## Assignment:
Could you transcribe all of the data word for word?

## Data records:
++++++++

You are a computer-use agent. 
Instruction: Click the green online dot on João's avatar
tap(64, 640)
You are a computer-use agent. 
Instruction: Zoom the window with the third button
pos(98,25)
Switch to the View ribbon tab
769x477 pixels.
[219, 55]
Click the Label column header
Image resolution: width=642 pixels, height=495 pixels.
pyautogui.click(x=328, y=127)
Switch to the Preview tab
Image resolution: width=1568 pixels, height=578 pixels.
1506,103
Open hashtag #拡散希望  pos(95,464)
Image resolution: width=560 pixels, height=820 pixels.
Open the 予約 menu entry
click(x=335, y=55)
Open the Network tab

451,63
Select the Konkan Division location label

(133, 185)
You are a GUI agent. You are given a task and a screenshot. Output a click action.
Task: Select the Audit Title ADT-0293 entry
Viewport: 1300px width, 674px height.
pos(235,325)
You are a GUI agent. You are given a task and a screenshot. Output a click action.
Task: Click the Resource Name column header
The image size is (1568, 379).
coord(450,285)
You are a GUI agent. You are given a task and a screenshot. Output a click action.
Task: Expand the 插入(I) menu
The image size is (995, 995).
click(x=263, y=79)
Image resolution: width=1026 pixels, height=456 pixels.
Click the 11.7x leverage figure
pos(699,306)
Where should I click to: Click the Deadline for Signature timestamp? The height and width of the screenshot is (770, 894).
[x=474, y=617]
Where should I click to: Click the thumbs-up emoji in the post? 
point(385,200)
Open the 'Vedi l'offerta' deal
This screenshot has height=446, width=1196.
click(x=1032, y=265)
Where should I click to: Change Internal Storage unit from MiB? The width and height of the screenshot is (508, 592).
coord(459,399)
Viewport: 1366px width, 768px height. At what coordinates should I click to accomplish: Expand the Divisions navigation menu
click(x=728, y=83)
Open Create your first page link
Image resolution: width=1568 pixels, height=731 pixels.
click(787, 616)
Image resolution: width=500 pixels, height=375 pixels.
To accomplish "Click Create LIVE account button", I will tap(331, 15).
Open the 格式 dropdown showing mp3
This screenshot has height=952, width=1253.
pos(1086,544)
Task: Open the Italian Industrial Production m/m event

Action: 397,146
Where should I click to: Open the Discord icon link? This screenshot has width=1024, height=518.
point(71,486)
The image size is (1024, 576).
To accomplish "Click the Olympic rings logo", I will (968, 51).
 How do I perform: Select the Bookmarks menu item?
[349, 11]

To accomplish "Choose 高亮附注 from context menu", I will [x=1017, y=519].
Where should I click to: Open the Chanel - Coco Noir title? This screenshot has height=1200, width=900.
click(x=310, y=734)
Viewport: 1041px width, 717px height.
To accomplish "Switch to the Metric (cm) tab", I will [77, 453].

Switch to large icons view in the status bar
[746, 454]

++++++++

## Exercise output:
You are a computer-use agent. 
Instruction: Click the green online dot on João's avatar
tap(64, 640)
You are a computer-use agent. 
Instruction: Zoom the window with the third button
pos(98,25)
Switch to the View ribbon tab
769x477 pixels.
[219, 55]
Click the Label column header
Image resolution: width=642 pixels, height=495 pixels.
pyautogui.click(x=328, y=127)
Switch to the Preview tab
Image resolution: width=1568 pixels, height=578 pixels.
1506,103
Open hashtag #拡散希望  pos(95,464)
Image resolution: width=560 pixels, height=820 pixels.
Open the 予約 menu entry
click(x=335, y=55)
Open the Network tab

451,63
Select the Konkan Division location label

(133, 185)
You are a GUI agent. You are given a task and a screenshot. Output a click action.
Task: Select the Audit Title ADT-0293 entry
Viewport: 1300px width, 674px height.
pos(235,325)
You are a GUI agent. You are given a task and a screenshot. Output a click action.
Task: Click the Resource Name column header
The image size is (1568, 379).
coord(450,285)
You are a GUI agent. You are given a task and a screenshot. Output a click action.
Task: Expand the 插入(I) menu
The image size is (995, 995).
click(x=263, y=79)
Image resolution: width=1026 pixels, height=456 pixels.
Click the 11.7x leverage figure
pos(699,306)
Where should I click to: Click the Deadline for Signature timestamp? The height and width of the screenshot is (770, 894).
[x=474, y=617]
Where should I click to: Click the thumbs-up emoji in the post? 
point(385,200)
Open the 'Vedi l'offerta' deal
This screenshot has height=446, width=1196.
click(x=1032, y=265)
Where should I click to: Change Internal Storage unit from MiB? The width and height of the screenshot is (508, 592).
coord(459,399)
Viewport: 1366px width, 768px height. At what coordinates should I click to accomplish: Expand the Divisions navigation menu
click(x=728, y=83)
Open Create your first page link
Image resolution: width=1568 pixels, height=731 pixels.
click(787, 616)
Image resolution: width=500 pixels, height=375 pixels.
To accomplish "Click Create LIVE account button", I will tap(331, 15).
Open the 格式 dropdown showing mp3
This screenshot has height=952, width=1253.
pos(1086,544)
Task: Open the Italian Industrial Production m/m event

Action: 397,146
Where should I click to: Open the Discord icon link? This screenshot has width=1024, height=518.
point(71,486)
The image size is (1024, 576).
To accomplish "Click the Olympic rings logo", I will (968, 51).
 How do I perform: Select the Bookmarks menu item?
[349, 11]

To accomplish "Choose 高亮附注 from context menu", I will [x=1017, y=519].
Where should I click to: Open the Chanel - Coco Noir title? This screenshot has height=1200, width=900.
click(x=310, y=734)
Viewport: 1041px width, 717px height.
To accomplish "Switch to the Metric (cm) tab", I will [77, 453].

Switch to large icons view in the status bar
[746, 454]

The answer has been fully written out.